The Choral: scattergun wartime storytelling misfires

Ralph Fiennes stars as a reluctant musical director in a fictional Yorkshire milltown

Friday, 7th November — By Dan Carrier

Ralph Fiennes in The Choral_photo Sony Pictures

Ralph Fiennes in The Choral [Sony Pictures]

THE CHORAL
Directed by Nicholas Hytner
Certificate: 12a
☆☆☆

THIS Nicholas Hytner and Alan Bennett offering draws on the wartime idea that in the midst of man’s inhumanity to man, finding reasons for life to continue is socially vital.

The Choral takes place in 1916 in the fictional Yorkshire milltown of Ramsden, where the chimneys spew smoke out to a bucolic backdrop of the Dales – a stark contrast.

Ramsden has a well-established choral society, but the war has taken away many voices.

Still, mill owner and choral committee chairman (Roger Allam) says the show must go on – the Dales need the glory of music more than ever.

Dr Henry Guthrie (Ralph Fiennes) is earning a despondent living playing piano in a hotel lounge.

We learn he is a Germanophile, and was forced to return to Blighty by the war.

To him, Germany is the land of Bach and Beethoven, a place of high culture, not the devilish Hun committing war atrocities.
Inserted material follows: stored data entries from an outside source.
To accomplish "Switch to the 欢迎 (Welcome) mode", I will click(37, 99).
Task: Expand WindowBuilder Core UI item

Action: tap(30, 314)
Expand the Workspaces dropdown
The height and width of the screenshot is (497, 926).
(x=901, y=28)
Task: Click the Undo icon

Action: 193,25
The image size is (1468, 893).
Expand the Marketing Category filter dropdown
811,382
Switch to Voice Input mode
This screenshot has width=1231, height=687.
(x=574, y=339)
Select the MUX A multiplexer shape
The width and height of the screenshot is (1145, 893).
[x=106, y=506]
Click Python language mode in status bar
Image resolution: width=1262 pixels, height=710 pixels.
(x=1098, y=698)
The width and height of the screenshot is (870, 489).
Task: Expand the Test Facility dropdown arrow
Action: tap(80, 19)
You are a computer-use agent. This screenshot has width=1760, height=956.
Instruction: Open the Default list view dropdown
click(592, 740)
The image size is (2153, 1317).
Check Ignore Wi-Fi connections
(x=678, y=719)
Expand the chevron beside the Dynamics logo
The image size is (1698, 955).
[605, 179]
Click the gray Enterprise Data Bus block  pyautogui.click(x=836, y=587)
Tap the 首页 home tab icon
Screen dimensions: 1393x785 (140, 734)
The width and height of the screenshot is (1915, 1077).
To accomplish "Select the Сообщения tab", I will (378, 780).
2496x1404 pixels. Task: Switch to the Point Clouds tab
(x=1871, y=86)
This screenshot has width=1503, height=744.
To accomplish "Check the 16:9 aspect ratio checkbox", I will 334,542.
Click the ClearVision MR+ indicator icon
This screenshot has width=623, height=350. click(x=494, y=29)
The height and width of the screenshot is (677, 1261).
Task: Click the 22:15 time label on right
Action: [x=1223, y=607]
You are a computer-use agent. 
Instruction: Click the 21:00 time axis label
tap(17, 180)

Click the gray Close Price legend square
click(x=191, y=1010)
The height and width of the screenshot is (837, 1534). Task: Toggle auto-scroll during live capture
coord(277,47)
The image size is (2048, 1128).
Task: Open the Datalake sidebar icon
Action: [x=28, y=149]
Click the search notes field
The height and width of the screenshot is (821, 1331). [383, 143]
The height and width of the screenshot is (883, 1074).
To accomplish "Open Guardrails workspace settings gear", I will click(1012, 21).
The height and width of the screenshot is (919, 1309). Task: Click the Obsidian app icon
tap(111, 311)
Added to this, he has left his German boyfriend behind, and is desperately worried about his partner’s safety.

He is reluctantly appointed as musical director – time spent in Germany sets him at odds with a community mourning deaths at the Western Front – and with German composers out, Dr Guthrie decides on Sir Edward Elgar’s The Dream of Gerontius.

A tangled thread of tales includes 17-year-old telegram boy Lofty (Oliver Briscombe), who delivers bad news each day. Ellis (Taylor Uttley), thinks joining the chorus will increase his chances of losing his virginity before being sent to France. Mary (Amara Okereke), is a Salvation Army devotee who attracts their attention, as does Bella (Emily Fairn), whose boyfriend is missing in France.

Watching a Bennett / Hytner collaboration is like settling down into a horsehair armchair, slipping your feet into a pair of Cotswold lamb slippers, sipping on a mug of Bourneville hot chocolate and listening to Test Match Special while doing The Times cryptic crossword.

It is the filmatic equivalent of reading George Orwell’s seminal wartime essay, The Lion and the Unicorn, with its warm beer and maids cycling in through the mist.

Like a high-brow Ealing Comedy, it slots neatly into the Bennett / Hytner canon of The Madness of King George, The History Boys and The Lady in the Van, but its scattergun storytelling means it lacks the dramatic punch of their earlier offerings.